British universities are recruiting more students at home and abroad, and producing highly employable graduates. Their problem, according to this week's international comparisons by the OECD, is that their success is being replicated elsewhere. Other countries are catching up and some are overtaking. The OECD's message to the UK should not be interpreted as a reprimand for failure, but a warning for the future.
It may be that the rate of expansion in the decade up to 2003 has been faster in a number of other industrialised countries. But does that matter? Growth continues, if at a slower, sustainable rate. According to the OECD's method of calculation, the UK's participation rate has already reached 48 per cent. But what is appropriate for the UK in 2005 is different from what is appropriate in Sweden or Korea, both of which now have higher rates.

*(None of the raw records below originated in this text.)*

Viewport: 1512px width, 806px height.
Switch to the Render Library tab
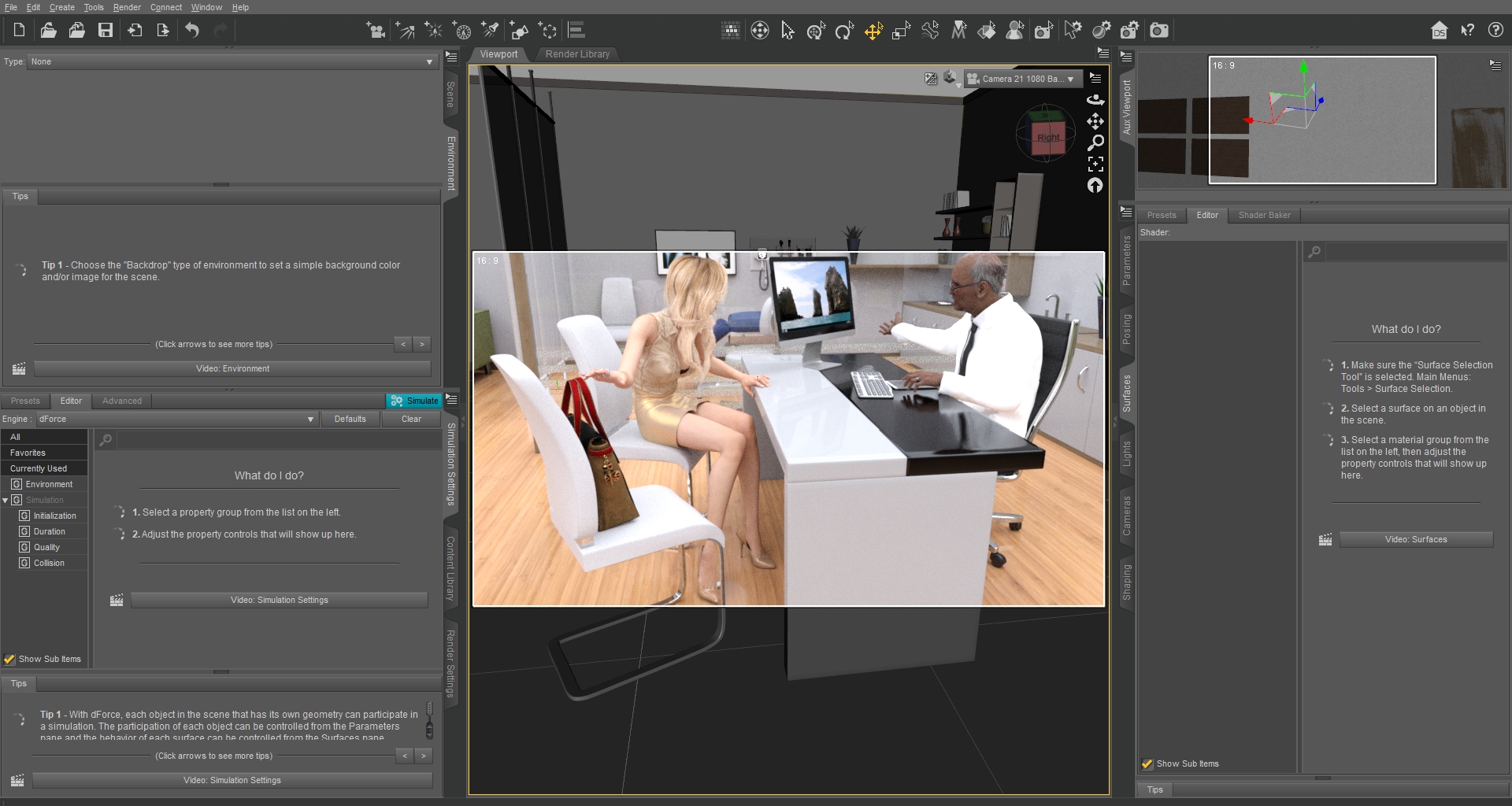pos(577,54)
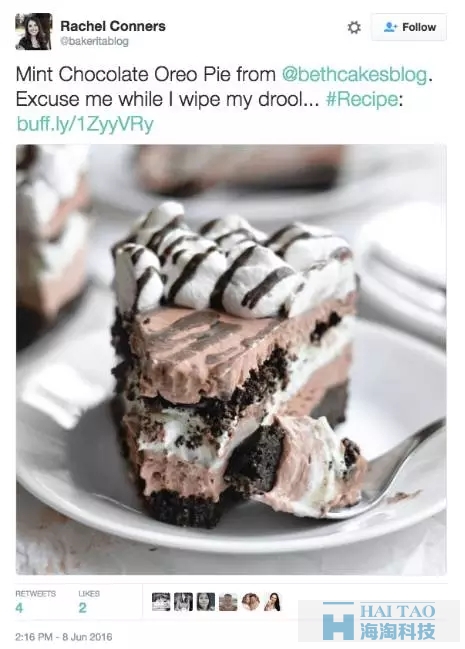This screenshot has height=649, width=465.
Task: Click the Follow button
Action: coord(408,27)
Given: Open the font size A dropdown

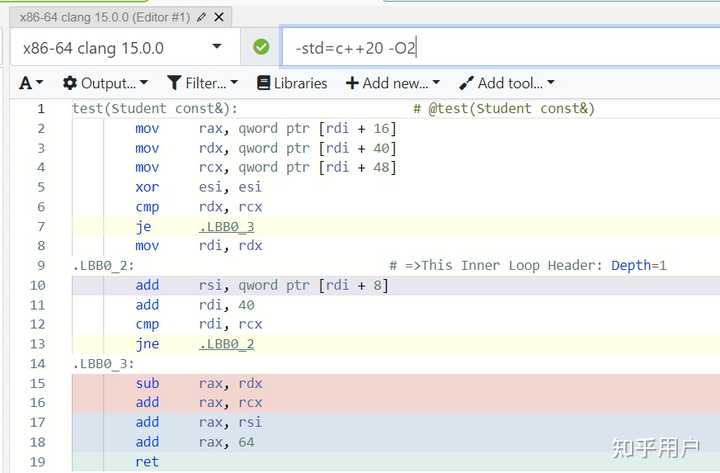Looking at the screenshot, I should pyautogui.click(x=31, y=83).
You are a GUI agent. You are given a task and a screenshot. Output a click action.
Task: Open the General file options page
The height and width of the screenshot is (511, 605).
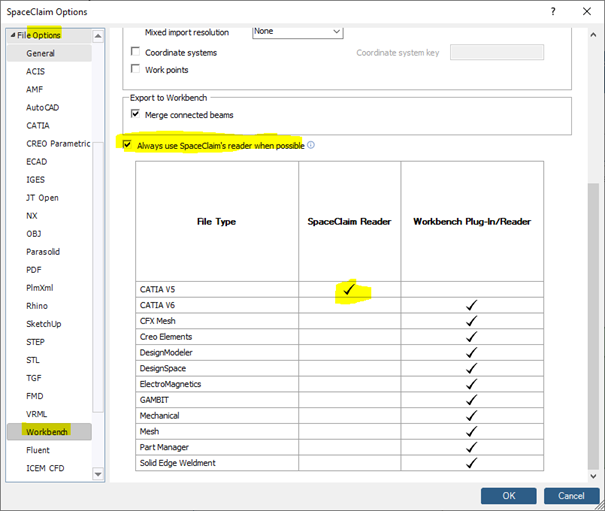(40, 53)
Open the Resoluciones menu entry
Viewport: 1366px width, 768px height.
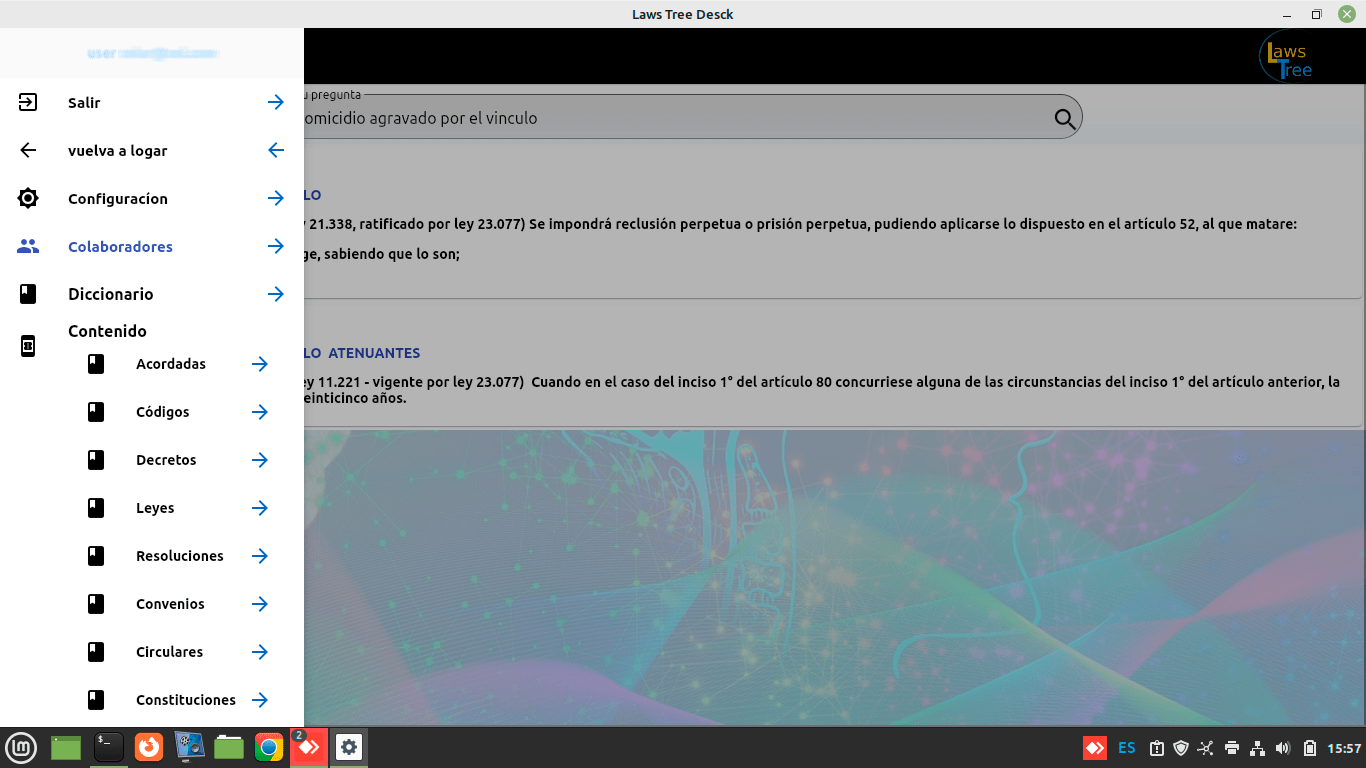coord(180,556)
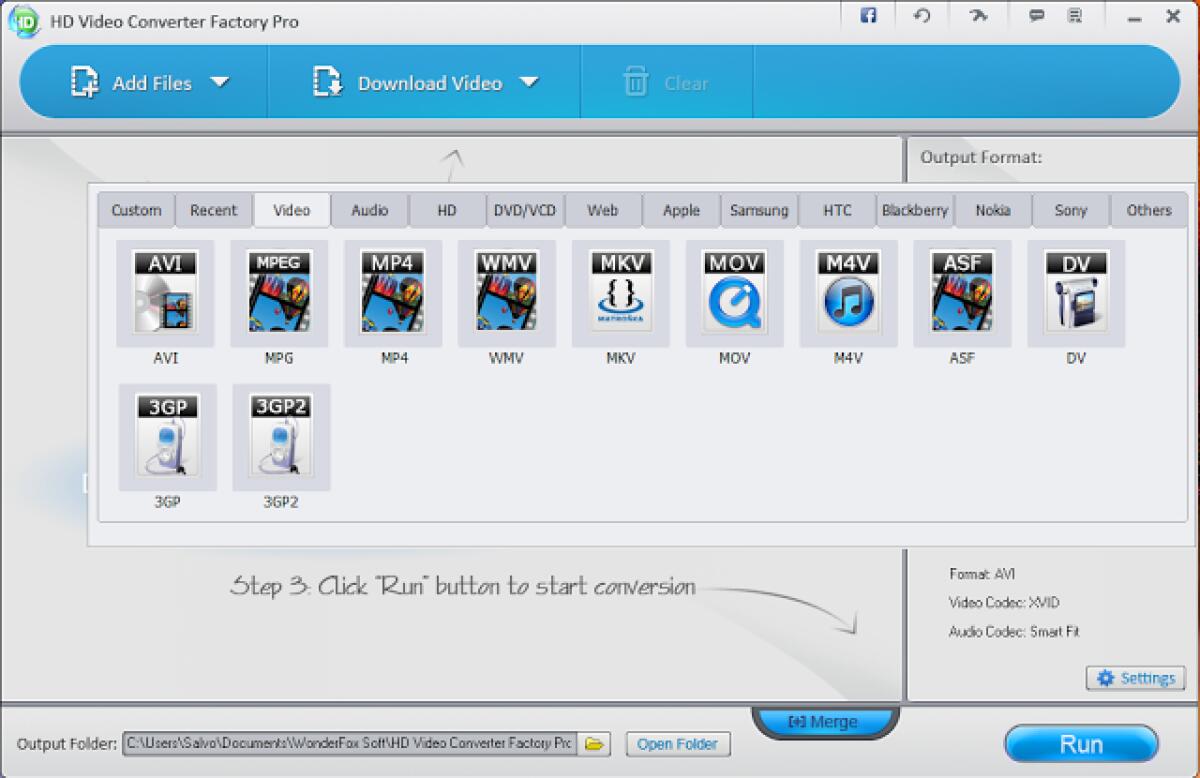This screenshot has height=778, width=1200.
Task: Pick the MKV format icon
Action: (x=620, y=293)
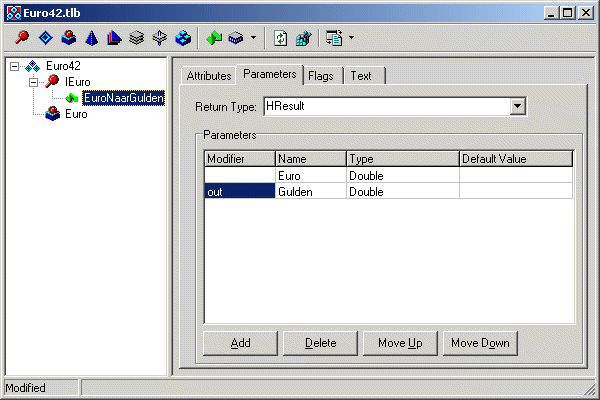This screenshot has width=600, height=400.
Task: Click the Refresh Implementation toolbar icon
Action: pos(281,38)
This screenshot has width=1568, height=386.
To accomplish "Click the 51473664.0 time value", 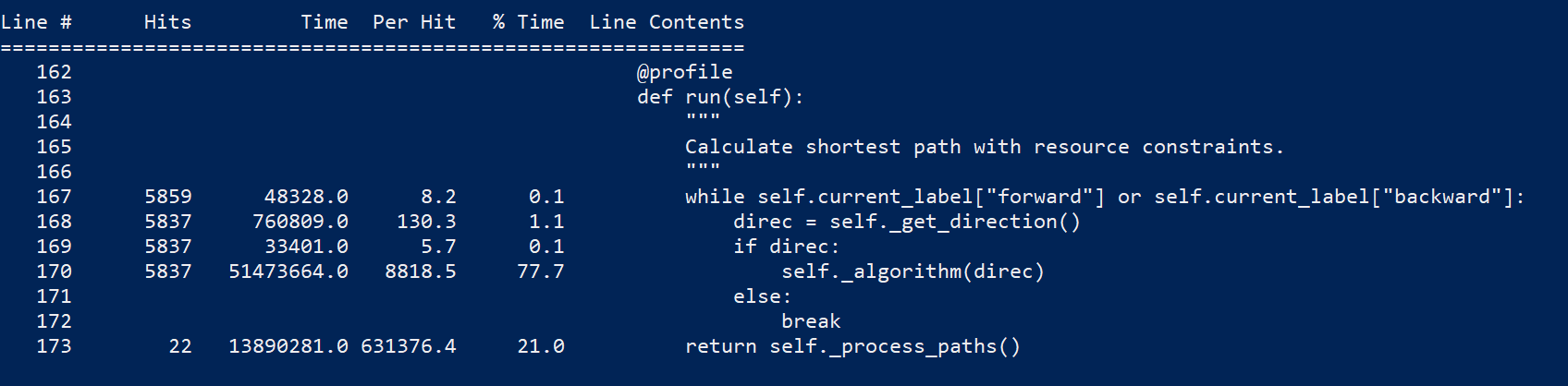I will click(x=288, y=271).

What is desirable in 1998 may not have the same compelling force seven years later. A target is exactly that - something at which to aim and no more.
To ignore the other OECD indicators in which the UK performs strongly would also be to misrepresent the message of the report. Completion rates, for example, are among the best in the world. UK universities have taken on expansion without the waste inherent in the high dropout rates of some mass higher education systems. The completion rate of 83 per cent is bettered only in Japan, Turkey and Ireland, and is well above the OECD average of 70 per cent.
UK graduates go on to secure good jobs with a high personal return on the investment they share with society, out-performing all other countries except the US and Hungary. And the report suggests that the role played by university education in transforming the social and economic performance of women in the UK is unchallenged.
The fact that some countries have gone further in expanding higher education should give pause for thought in government and universities. But this is not a race that every country will want to join. Even assuming that further rapid expansion could be financed, school standards, social consequences and the economic payback to individuals and the nation would all have to be weighed before the starting gun was fired in Westminster.